## Source document
Front Bumper Removal

Time:

30 minutes30 mins

Tab:

$0

Talent:

**

Tools:

floor jack & jack stands, 10mm wrench, socket set, screwdrivers

Applicable Models:

R50 MINI Cooper Hatchback (2002-06)
R52 MINI Cooper Convertible (2005-08)
R52 MINI Cooper S Convertible (2005-08)
R53 MINI Cooper S Hatchback (2002-06)
R55 MINI Cooper Clubman Wagon (2008-14)
R55 MINI Cooper JCW Clubman Wagon (2009-14)
R55 MINI Cooper S Clubman Wagon (2008-14)

Parts Required:

front bumper

Hot Tip:

Use quality jacks and jack stands

Performance Gain:

Allows easy access to radiator, alternator, supercharger and other engine components.

Complementary Modification:

Replace outside air temperature sensor
How to Maintain and Modify your new MINI

This article is one in a series that have been released in conjunction with Pelican Parts' new book, How to Maintain and Modify your new MINI The book contains 240 pages of full color projects detailing everything from performance mods to changing your brake pads. With more than 500+ full-color glossy photos accompanying extensive step-by-step procedures, this book is required reading in any MINI owner's collection. The book is due to be released in late 2015. See The Official Book Website for more details.

In order to access certain components on the MINI, the front bumper and carrier must be removed. Now, this sounds a bit difficult, but actually is quite easy and only takes about 30 minutes to accomplish.

## Dataset content
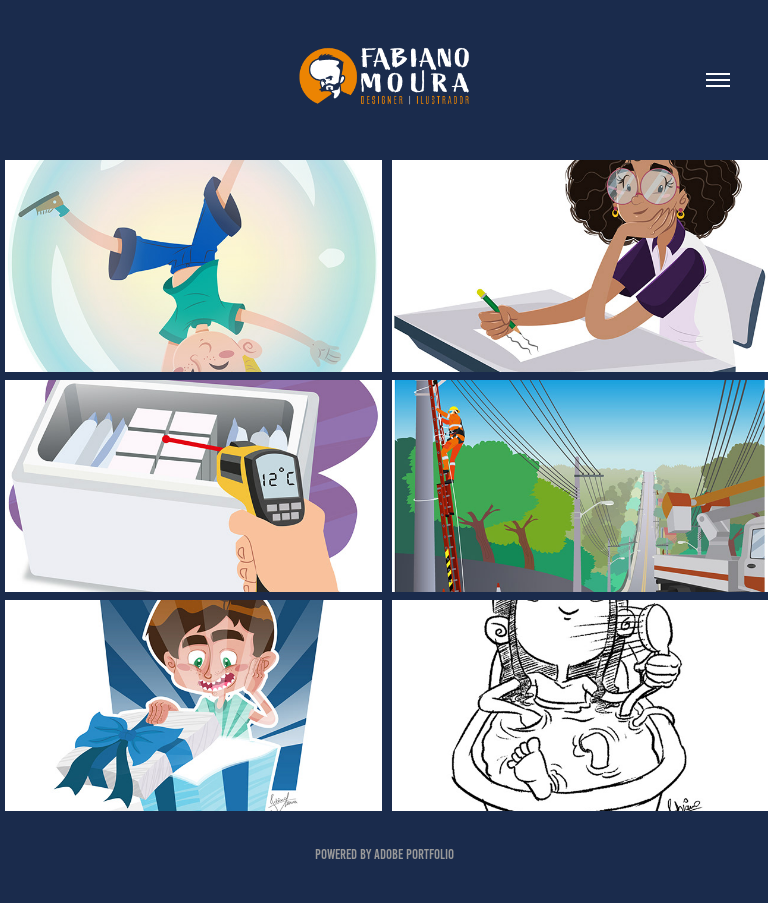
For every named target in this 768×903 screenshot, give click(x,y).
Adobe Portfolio (414, 854)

## Stated goal 1
Rewrite the bumper removal guide between "R50 MINI Cooper" and "S Clubman Wagon (2008-14)", inclusive, replacing "Hatchback" with "Hardtop".
## Stated goal 2
According to the bumper removal guide, about how long does it take to remove the front bumper and carrier?
The material is separate from the bumper removal guide.

## Complete answer 1
R50 MINI Cooper Hardtop (2002-06)
R52 MINI Cooper Convertible (2005-08)
R52 MINI Cooper S Convertible (2005-08)
R53 MINI Cooper S Hardtop (2002-06)
R55 MINI Cooper Clubman Wagon (2008-14)
R55 MINI Cooper JCW Clubman Wagon (2009-14)
R55 MINI Cooper S Clubman Wagon (2008-14)

## Complete answer 2
About 30 minutes.